Belgium has achieved culinary acclaim, whether at simple street corner kiosks where potatoes are perfectly deep-fried as nowhere else and accompanied with any imaginable sauce save ketchup, and at classic Continental restaurants serving escargot, endives, Carbonade Flamande and steaming pots of fresh mussels.

Belgium supports the most crazily diverse and creative local brewing culture to be found in Europe, and also hosts the world’s largest mass-market lager brewing conglomerate: AmBev, maker of Stella Artois, which unfortunately is the only beer remembered by most American visitors to Belgium.

I’ve made eight excursions to Belgium since that first night of coursework at ‘t Brugs Beertje. These priceless idylls have been spent traversing the country by bus, train, automobile, and best of all, bicycle; from the dikes, canals and well-ordered brick homes of Flanders to the woods and hills of the Ardennes; enjoying food and drink in industrial cities and countryside villages; and one essential aspect of the Belgian beer drinking experience stands out in my mind.

The institution of the café.

As Europe’s beer drinking venues go, Belgian cafes surely are the least appreciated. While most Americans grasp the traditional beer hall regimen offered by Bavarians, and understand the basic format of the Anglo-Irish public house, few have been exposed to the subtle wonders of the Belgian café.

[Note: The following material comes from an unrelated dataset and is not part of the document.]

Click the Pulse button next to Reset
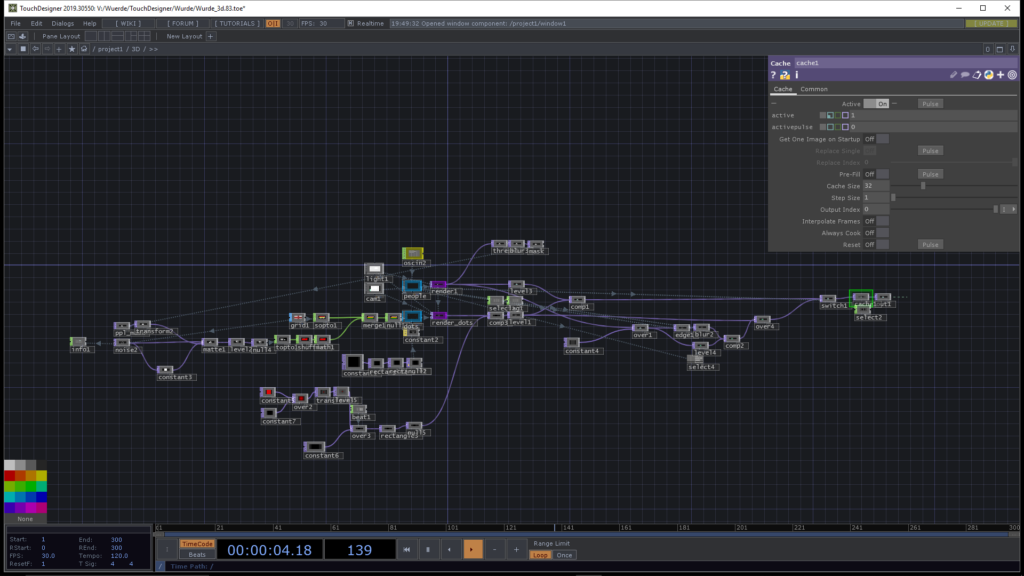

Like bars and pubs everywhere, Belgian cafés are meeting places for friends and serve as extended living rooms for locals. Unlike bars and pubs elsewhere, it’s usually possible to sample at least a half-dozen markedly different beer styles (not beer “brands”) in a typical Belgian café, even the ones that don’t emphasize beer.

To order a spritzy, deceptive Duvel (“Devil”) or a fruit-infused Lindemans is to receive the bottle accompanied by a glass designed expressly for it. Sometimes the glasses are little more than advertising vehicles, but often at least the shape and design of the glass is intended to complement and enhance the beer, as in the case of a wide rimmed goblet for aromatic Trappist and Abbey-style ales like Chimay, Orval or Corsendonk.

At most Belgian cafés, a small portion of peanuts or crunchy snacks, and sometimes even cheese cubes or herring slices, will come with each beer order. These are free of charge. When the time comes for something a bit more substantial, you’ll generally be given a menu card and cautioned that there are no “meals,” only “snacks.”

These “snacks” can be substantial, ranging from bread, sausage plates and cheese platters (don’t forget the celery salt) to grilled sandwiches like the ubiquitous Croque Monsieur (ham and cheese) and Croque Madame (the same with a fried egg on top), all the way to spaghetti and lasagna. These light meals, or heavy snacks, suffice more often than not, especially if the cafe’s beer list keeps the enthusiast rooted to his seat.

At least some of this reverie can be duplicated at home.

First and foremost, just say “no” to Stella Artois.

Procure a copy of Tim Webb’s “Good Beer Guide to Belgium & Holland,” which local booksellers can order for you. Use Webb’s text as an aid while prowling the shelves of area retailers, looking for examples of classic Belgian ale styles, and checking to see if there’s glassware for sale. A basic arsenal of goblets and flutes need not be comprehensive.

A bowl of peanuts, and you’re ready.